Task data ->

——————

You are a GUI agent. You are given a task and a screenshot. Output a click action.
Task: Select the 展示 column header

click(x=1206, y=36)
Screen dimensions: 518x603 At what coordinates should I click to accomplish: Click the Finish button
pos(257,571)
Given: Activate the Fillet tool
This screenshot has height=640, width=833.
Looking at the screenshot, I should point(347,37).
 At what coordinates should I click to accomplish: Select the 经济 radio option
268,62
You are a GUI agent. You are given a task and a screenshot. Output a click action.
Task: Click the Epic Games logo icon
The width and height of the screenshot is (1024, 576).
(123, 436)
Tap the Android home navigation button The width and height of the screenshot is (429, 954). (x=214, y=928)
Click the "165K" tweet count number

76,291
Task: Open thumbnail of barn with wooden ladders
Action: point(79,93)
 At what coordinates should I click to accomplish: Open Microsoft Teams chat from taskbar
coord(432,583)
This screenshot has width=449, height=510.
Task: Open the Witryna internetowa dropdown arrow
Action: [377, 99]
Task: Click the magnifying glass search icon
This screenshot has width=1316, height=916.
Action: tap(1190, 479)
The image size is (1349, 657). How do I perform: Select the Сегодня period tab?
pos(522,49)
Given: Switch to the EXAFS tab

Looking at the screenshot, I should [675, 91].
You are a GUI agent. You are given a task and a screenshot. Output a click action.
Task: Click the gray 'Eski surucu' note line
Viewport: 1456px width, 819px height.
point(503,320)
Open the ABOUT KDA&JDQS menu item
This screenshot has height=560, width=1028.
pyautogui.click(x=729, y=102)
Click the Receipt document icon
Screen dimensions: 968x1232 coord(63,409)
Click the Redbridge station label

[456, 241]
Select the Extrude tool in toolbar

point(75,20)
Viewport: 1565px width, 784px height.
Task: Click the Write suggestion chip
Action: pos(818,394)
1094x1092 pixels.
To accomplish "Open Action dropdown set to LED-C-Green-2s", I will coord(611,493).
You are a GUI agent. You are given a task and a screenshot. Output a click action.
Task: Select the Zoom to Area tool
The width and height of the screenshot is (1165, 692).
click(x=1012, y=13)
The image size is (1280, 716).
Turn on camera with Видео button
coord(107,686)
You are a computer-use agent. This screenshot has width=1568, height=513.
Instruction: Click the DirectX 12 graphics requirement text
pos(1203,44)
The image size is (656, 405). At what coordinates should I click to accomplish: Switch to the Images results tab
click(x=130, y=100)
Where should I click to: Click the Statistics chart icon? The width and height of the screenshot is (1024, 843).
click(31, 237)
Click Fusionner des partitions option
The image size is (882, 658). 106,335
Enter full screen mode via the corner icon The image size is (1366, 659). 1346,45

——————

What the exercise asks -> The task requires that all the material be restated word for word.

Answer to this problem ->
You are a GUI agent. You are given a task and a screenshot. Output a click action.
Task: Select the 展示 column header

click(x=1206, y=36)
Screen dimensions: 518x603 At what coordinates should I click to accomplish: Click the Finish button
pos(257,571)
Given: Activate the Fillet tool
This screenshot has height=640, width=833.
Looking at the screenshot, I should point(347,37).
 At what coordinates should I click to accomplish: Select the 经济 radio option
268,62
You are a GUI agent. You are given a task and a screenshot. Output a click action.
Task: Click the Epic Games logo icon
The width and height of the screenshot is (1024, 576).
(123, 436)
Tap the Android home navigation button The width and height of the screenshot is (429, 954). (x=214, y=928)
Click the "165K" tweet count number

76,291
Task: Open thumbnail of barn with wooden ladders
Action: point(79,93)
 At what coordinates should I click to accomplish: Open Microsoft Teams chat from taskbar
coord(432,583)
This screenshot has width=449, height=510.
Task: Open the Witryna internetowa dropdown arrow
Action: [377, 99]
Task: Click the magnifying glass search icon
This screenshot has width=1316, height=916.
Action: tap(1190, 479)
The image size is (1349, 657). How do I perform: Select the Сегодня period tab?
pos(522,49)
Given: Switch to the EXAFS tab

Looking at the screenshot, I should [675, 91].
You are a GUI agent. You are given a task and a screenshot. Output a click action.
Task: Click the gray 'Eski surucu' note line
Viewport: 1456px width, 819px height.
point(503,320)
Open the ABOUT KDA&JDQS menu item
This screenshot has height=560, width=1028.
pyautogui.click(x=729, y=102)
Click the Receipt document icon
Screen dimensions: 968x1232 coord(63,409)
Click the Redbridge station label

[456, 241]
Select the Extrude tool in toolbar

point(75,20)
Viewport: 1565px width, 784px height.
Task: Click the Write suggestion chip
Action: pos(818,394)
1094x1092 pixels.
To accomplish "Open Action dropdown set to LED-C-Green-2s", I will coord(611,493).
You are a GUI agent. You are given a task and a screenshot. Output a click action.
Task: Select the Zoom to Area tool
The width and height of the screenshot is (1165, 692).
click(x=1012, y=13)
The image size is (1280, 716).
Turn on camera with Видео button
coord(107,686)
You are a computer-use agent. This screenshot has width=1568, height=513.
Instruction: Click the DirectX 12 graphics requirement text
pos(1203,44)
The image size is (656, 405). At what coordinates should I click to accomplish: Switch to the Images results tab
click(x=130, y=100)
Where should I click to: Click the Statistics chart icon? The width and height of the screenshot is (1024, 843).
click(31, 237)
Click Fusionner des partitions option
The image size is (882, 658). 106,335
Enter full screen mode via the corner icon The image size is (1366, 659). 1346,45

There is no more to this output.